Please return the material exactly; leave no entry out.

[Start of section]

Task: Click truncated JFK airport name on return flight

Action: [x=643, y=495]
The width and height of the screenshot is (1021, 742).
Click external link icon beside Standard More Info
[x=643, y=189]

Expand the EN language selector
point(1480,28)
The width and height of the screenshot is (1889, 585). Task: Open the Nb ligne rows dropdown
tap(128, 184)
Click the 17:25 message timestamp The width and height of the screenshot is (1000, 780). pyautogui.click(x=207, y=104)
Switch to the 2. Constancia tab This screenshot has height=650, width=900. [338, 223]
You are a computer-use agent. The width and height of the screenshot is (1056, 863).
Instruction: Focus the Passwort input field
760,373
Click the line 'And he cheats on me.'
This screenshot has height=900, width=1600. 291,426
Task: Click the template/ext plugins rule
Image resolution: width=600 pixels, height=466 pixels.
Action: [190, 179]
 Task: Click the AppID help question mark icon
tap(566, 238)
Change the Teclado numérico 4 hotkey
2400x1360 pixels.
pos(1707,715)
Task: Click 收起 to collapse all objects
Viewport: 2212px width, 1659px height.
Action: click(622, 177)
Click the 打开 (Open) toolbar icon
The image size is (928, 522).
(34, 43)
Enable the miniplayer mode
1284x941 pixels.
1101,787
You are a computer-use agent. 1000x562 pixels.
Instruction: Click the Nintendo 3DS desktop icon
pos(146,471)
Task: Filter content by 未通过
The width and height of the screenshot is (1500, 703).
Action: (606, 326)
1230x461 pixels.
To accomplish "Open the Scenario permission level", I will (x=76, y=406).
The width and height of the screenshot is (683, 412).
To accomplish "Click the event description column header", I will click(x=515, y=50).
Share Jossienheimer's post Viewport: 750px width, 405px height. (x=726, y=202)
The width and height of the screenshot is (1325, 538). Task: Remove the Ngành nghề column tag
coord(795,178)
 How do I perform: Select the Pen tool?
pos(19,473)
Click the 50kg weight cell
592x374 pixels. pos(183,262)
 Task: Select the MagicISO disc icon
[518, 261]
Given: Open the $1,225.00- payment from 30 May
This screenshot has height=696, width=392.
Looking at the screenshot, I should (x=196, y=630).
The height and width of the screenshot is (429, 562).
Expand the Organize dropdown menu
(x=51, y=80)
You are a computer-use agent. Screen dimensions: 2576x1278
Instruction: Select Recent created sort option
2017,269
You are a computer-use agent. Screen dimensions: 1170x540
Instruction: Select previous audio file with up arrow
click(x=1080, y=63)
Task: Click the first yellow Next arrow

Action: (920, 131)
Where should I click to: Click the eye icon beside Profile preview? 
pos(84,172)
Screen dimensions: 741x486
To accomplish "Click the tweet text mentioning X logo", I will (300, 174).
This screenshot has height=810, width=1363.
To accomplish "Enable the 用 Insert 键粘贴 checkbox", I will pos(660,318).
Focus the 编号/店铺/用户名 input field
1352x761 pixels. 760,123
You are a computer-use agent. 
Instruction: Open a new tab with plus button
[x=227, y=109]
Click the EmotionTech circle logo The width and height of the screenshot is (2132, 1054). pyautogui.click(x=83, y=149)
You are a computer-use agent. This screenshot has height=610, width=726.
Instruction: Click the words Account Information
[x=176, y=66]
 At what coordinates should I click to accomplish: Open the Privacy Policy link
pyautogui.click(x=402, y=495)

[End of section]

(TASK RESPONSE)
Task: Click truncated JFK airport name on return flight

Action: [x=643, y=495]
The width and height of the screenshot is (1021, 742).
Click external link icon beside Standard More Info
[x=643, y=189]

Expand the EN language selector
point(1480,28)
The width and height of the screenshot is (1889, 585). Task: Open the Nb ligne rows dropdown
tap(128, 184)
Click the 17:25 message timestamp The width and height of the screenshot is (1000, 780). pyautogui.click(x=207, y=104)
Switch to the 2. Constancia tab This screenshot has height=650, width=900. [338, 223]
You are a computer-use agent. The width and height of the screenshot is (1056, 863).
Instruction: Focus the Passwort input field
760,373
Click the line 'And he cheats on me.'
This screenshot has height=900, width=1600. 291,426
Task: Click the template/ext plugins rule
Image resolution: width=600 pixels, height=466 pixels.
Action: [190, 179]
 Task: Click the AppID help question mark icon
tap(566, 238)
Change the Teclado numérico 4 hotkey
2400x1360 pixels.
pos(1707,715)
Task: Click 收起 to collapse all objects
Viewport: 2212px width, 1659px height.
Action: click(622, 177)
Click the 打开 (Open) toolbar icon
The image size is (928, 522).
(34, 43)
Enable the miniplayer mode
1284x941 pixels.
1101,787
You are a computer-use agent. 1000x562 pixels.
Instruction: Click the Nintendo 3DS desktop icon
pos(146,471)
Task: Filter content by 未通过
The width and height of the screenshot is (1500, 703).
Action: (606, 326)
1230x461 pixels.
To accomplish "Open the Scenario permission level", I will (x=76, y=406).
The width and height of the screenshot is (683, 412).
To accomplish "Click the event description column header", I will click(x=515, y=50).
Share Jossienheimer's post Viewport: 750px width, 405px height. (x=726, y=202)
The width and height of the screenshot is (1325, 538). Task: Remove the Ngành nghề column tag
coord(795,178)
 How do I perform: Select the Pen tool?
pos(19,473)
Click the 50kg weight cell
592x374 pixels. pos(183,262)
 Task: Select the MagicISO disc icon
[518, 261]
Given: Open the $1,225.00- payment from 30 May
This screenshot has height=696, width=392.
Looking at the screenshot, I should (x=196, y=630).
The height and width of the screenshot is (429, 562).
Expand the Organize dropdown menu
(x=51, y=80)
You are a computer-use agent. Screen dimensions: 2576x1278
Instruction: Select Recent created sort option
2017,269
You are a computer-use agent. Screen dimensions: 1170x540
Instruction: Select previous audio file with up arrow
click(x=1080, y=63)
Task: Click the first yellow Next arrow

Action: (920, 131)
Where should I click to: Click the eye icon beside Profile preview? 
pos(84,172)
Screen dimensions: 741x486
To accomplish "Click the tweet text mentioning X logo", I will (300, 174).
This screenshot has height=810, width=1363.
To accomplish "Enable the 用 Insert 键粘贴 checkbox", I will pos(660,318).
Focus the 编号/店铺/用户名 input field
1352x761 pixels. 760,123
You are a computer-use agent. 
Instruction: Open a new tab with plus button
[x=227, y=109]
Click the EmotionTech circle logo The width and height of the screenshot is (2132, 1054). pyautogui.click(x=83, y=149)
You are a computer-use agent. This screenshot has height=610, width=726.
Instruction: Click the words Account Information
[x=176, y=66]
 At what coordinates should I click to accomplish: Open the Privacy Policy link
pyautogui.click(x=402, y=495)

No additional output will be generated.